Any 7b can run well (~50 tok/s) on an 8gb gpu if you tune the context size. 13b ...

aarushsah · on Dec 9, 2023

How so? I'm only getting 12 t/s using Mistral in LM Studio.

eyegor · on Dec 9, 2023

The lazy way is to use text-generation-webui, use an exllamav2 conversion of your model, and turn down context length until it fits (and tick the 8 bit cache option). If you go over your vram it will cut your speed substantially. Like 60/s down to 15/s for an extra 500 context length over what fits. Similar idea applies to any other backends, but you need to shove all the layers into vram if you want decent tok/s. To give you a starting point, typically for 7b models I have to use 4k-6k context length and I use 4-6 bit quantizations for an 8gb gpu. So start at 4 bit, 4k context and adjust up as you can.

You can find most popular models converted for you on huggingface.co if you add exl2 to your search and start with the 4 bit quantized version. Don't bother going above 6 bits even if you have spare vram, practically it doesn't offer much benefit.

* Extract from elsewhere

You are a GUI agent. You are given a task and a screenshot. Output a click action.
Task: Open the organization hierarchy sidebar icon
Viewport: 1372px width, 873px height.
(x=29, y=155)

For reference I max out around 60 tok/s at 4bit, 50 tok/s at 5bit, 40 at 6bit for some random 7b parameter model on a rtx 2070.

aarushsah · on Dec 10, 2023

Just tried it - doesn't seem to be working. In fact, I'm getting 1.4 t/s with a Quadro P4000 (8 GB) running a 7B at 3 bits per weight. Are you changing anything other than the 8 bit cache and context?

For reference, I'm getting 10 t/s with a Q5_K_M Mistral GGUF model.